Os debates acerca do Direito de Família têm sido cada vez mais acalorados. Tais embates são motivados pelas alterações na definição do próprio termo “família”, pelos desdobramentos dessa mudança de paradigma na sociedade e na busca de direitos pelos grupos familiares de estrutura não tradicional. Nesse contexto, a união poliafetiva tem ganhado as ruas e a mídia a partir de decisões judiciais, ora confirmando, ora negando o reconhecimento desse tipo de união.
Objetiva-se com este trabalho, analisar a temática à luz da doutrina, da jurisprudência existente e do registro da norma, buscando construir um posicionamento acerca da questão que responda a seguinte indagação: “Ao reconhecer a união poliafetiva, a justiça valida o crime de bigamia?”.
Faz-se mister uma inicial explanação dos conceitos de família, bem como do instituto do casamento, da união estável e, finalmente, uma reflexão sobre a união poliafetiva. Buscar-se-á separar o discurso da moralidade e o técnico-jurídico, intentando uma abordagem racional da temática e em respeito aos direitos e garantias fundamentais de um Estado Democrático de Direito.
Em seguida, serão tratadas as decisões recentes sobre a união poliafetiva no Brasil, a exemplo da decisão do Conselho Nacional de Justiça acerca impossibilidade de registro em cartório dessas uniões e as implicações de tal decisão. O estudo dos princípios constitucionais e dos códigos infraconstitucionais são de suma importância para se determinar os limites da legalidade dessa união.

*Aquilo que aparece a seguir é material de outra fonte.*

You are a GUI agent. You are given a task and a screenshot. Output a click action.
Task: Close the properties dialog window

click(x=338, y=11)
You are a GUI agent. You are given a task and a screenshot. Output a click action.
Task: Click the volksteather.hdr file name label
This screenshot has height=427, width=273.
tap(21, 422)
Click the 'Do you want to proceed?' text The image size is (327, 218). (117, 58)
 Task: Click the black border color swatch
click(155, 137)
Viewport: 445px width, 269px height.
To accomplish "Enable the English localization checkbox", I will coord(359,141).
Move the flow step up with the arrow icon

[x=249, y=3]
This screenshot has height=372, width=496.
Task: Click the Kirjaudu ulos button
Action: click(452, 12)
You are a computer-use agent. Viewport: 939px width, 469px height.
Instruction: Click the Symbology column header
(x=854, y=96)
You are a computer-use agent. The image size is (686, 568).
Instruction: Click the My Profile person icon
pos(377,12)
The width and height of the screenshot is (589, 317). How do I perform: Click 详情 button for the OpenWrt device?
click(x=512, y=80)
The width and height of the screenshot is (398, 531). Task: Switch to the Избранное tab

E finalmente, será exposto o posicionamento dos autores a respeito da temática que ainda será apreciada pelo STF. Sem nenhuma pretensão de encerrar a discussão, o intuito é o de firmar tese para fomentar debates no âmbito jurídico fundamentados na lei e no respeito aos direitos fundamentais.
METODOLOGIA
Optou-se por uma pesquisa qualitativa e teórica, dedicada a (re)construir conceitos acerca do assunto em análise, possibilitando também o aprimoramento dos fundamentos teóricos. Este estudo não tenta controlar o contexto da pesquisa, mas sim captar o contexto em sua forma ampla e, apesar de não objetivar uma direta intervenção na realidade, crê-se na possibilidade de contribuir para debates que impliquem em tal intervenção.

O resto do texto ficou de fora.